À en croire une enquête publiée par Associated Press, c'est pendant des décennies que plusieurs cas d'abus sexuels ont été occultés au sein de l'Église catholique en Inde. Bien que l'envergure du problème ne soit pas jusqu'à présent circonscrite, à cause de ce que l'agence qualifie de «puissante culture du silence», certains religieuses ont pris le risque de parler franchement de ce qui leur était arrivé.
Selon AP, la première religieuse à avoir parlé était une sœur âgée de 44 ans de l'État indien du Kerala. Elle a accusé l'évêque Franco Mulakkal de l'avoir violée à 13 reprises entre le 5 mai 2014 et le 23 septembre 2016. Après que ses multiples plaintes envoyées aux autorités ecclésiastiques locales sont restées sans réponse, la religieuse a dû s'adresser cet été à la police.

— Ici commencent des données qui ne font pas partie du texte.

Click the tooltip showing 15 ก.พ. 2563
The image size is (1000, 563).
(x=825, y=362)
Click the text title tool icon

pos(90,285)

Dénonçant ces accusations comme «infondées et montées de toutes pièces», l'évêque a toutefois passé trois semaines en garde à vue avant d'être libéré sous caution.
«J'ai vécu une agonie», a-t-il dit en parlant du temps passé en prison tout en appelant les fidèles à prier pour lui pour que «la vérité triomphe», rappelle AP.
Selon l'agence, l'«action sans précédent» de la religieuse a divisé la communauté catholique locale à tel point que des sœurs qui ont soutenu la victime sont désormais traitées de «parias» par d'autres qui croient toujours en l'innocence de l'évêque.
«Certaines personnes nous accusent de travailler contre l'Église, d'être contre l'Église. Elles disent: "Vous adorez Satan"», confie à l'agence sœur Josephine Villoonnickal avant de souligner que ceux qui soutiennent la victime veulent seulement «défendre la vérité».
Selon sœur Josephine, toujours citée par AP, la victime, entrée dans les ordres en 1994 après plusieurs années passées au sein de la communauté Missionnaires de Jésus, ne se représentait sa vie hors de l'Église.
«L'évêque est une personne si puissante que si elle lui avait résisté, où aurait-elle pu aller? […] Elle lui a souvent dit de s'arrêter. Mais chaque fois, il l'a forcée», explique sœur Josephine à l'agence.
De nombreuses religieuses interrogées par AP disent que parler des problèmes de l'Église pourrait les conduire à quitter leurs couvents où il n'y aurait plus la place pour elle.
«J'ai la peur d'être isolée si je dis la vérité […] Si vous faites cela, vous devez vous opposer à votre propre communauté, à vos propres supérieurs religieux», a déclaré à l'agence une autre sœur qui s'est dite victime de harcèlement sexuel.
Ainsi, conclut l'agence, pour se protéger et protéger la vie qu'elles ont créée la plupart des victimes préfèrent garder le silence, même si cela implique également de lutter avec leurs souvenirs et de protéger les hommes qui les ont maltraitées.